__TEXT SECTION__:
API Versioning with the Django Rest Framework

A quick Google search for “REST API versioning” turns up lots of discussion around how a version should be specified in the request. There is no shortage of passionate debate around RESTful principles and the pros and cons of whether embedding version numbers in urls, using custom request headers, or leveraging the existing accept header is the best way to go. Unfortunately, there isn’t any one correct answer that will satisfy everyone. Regardless of which approach you end up using, some camp will proclaim that you are doing it wrong. Respective of the approach that is used, once the version is parsed out of the request, there is another, larger, question around how you should manage your API code to support the different schema’s used across different versions. Surprisingly, there is little discussion out there around how to best accomplish this.
At Rescale, we have built our API with the Django Rest Framework. The upcoming 3.1 release will offer some API versioning support. The project lead has wisely decided to sidestep the versioning debate by providing a framework that allows API builders to select between different strategies for specifying the version in the request. However, there isn’t much official guidance around what the best practices are for dealing with this version in your code. Indeed, the documentation mostly just punts on the issue by stating “how you vary your behavior is up to you”.

__AVAILABLE DATA__:
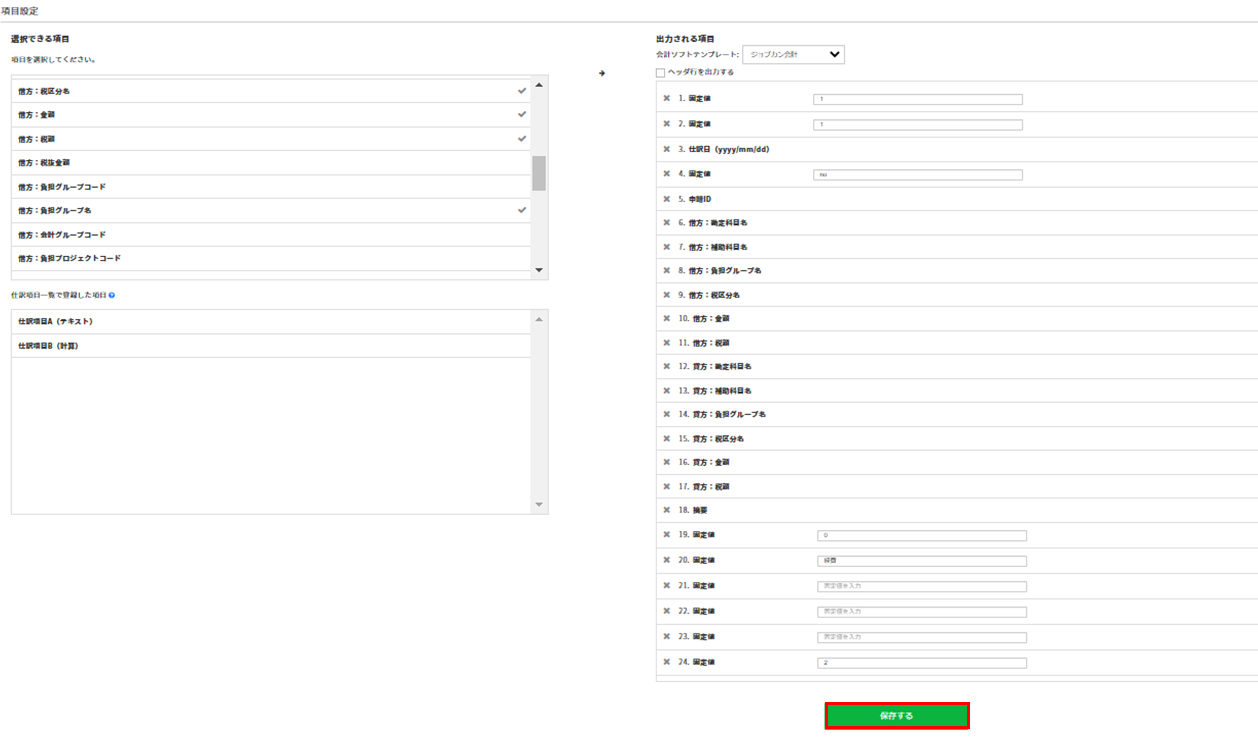Select 借方：税抜金額 from the selectable items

__THE REQUEST__:
Pick up the API versioning article from its last sentence and continue it.

__ANSWER TO THIS PROBLEM__:
One of Stripe’s engineers posted a nice high-level summary of how Stripe deals with backwards compatibility with their API. The author describes a transformation pipeline that requests and responses are passed through. One of the main appeals of this approach is that the core API logic is always dealing with the current version of the API and there are separate “compatibility” layers to deal with the different versions. Requests from the client pass through a “request compatibility” layer to transform them into the current schema before being handed off to the core API logic. Responses from the core API logic are passed through a “response compatibility” layer to downgrade the response into the schema format of the requested version.
In this post, I want to explore a potential approach for supporting this type of transformation pipeline with DRF. The natural place then to inject the transform logic in DRF is within the Serializer as it is involved in both validating the request data (Serializer.to_internal_value) as well as preparing response data to return from an APIView method (Serializer.to_representation).
The general idea is to create an ordered series of transformations that will be applied to request data to convert it into the current schema. Similarly, response data will be passed through the transformations in the reverse order to convert data in the current schema to the version requested by the client. This ends up looking very similar to the forwards and backwards methods on database migrations.
As a basic example of how a response transform would be used, the following is a simple serializer that returns back a mailing list name and list of subscriber emails:

class MailingListSerializer(serializers.ModelSerializer):
    subscribers = serializers.SerializerMethodField('_subscribers')
    def _subscribers(self, obj):
        return [s.email for s in obj.subscribers_set.all()]
    class Meta:
        model = models.MailingList
        fields = ('name', 'description', 'subscribers')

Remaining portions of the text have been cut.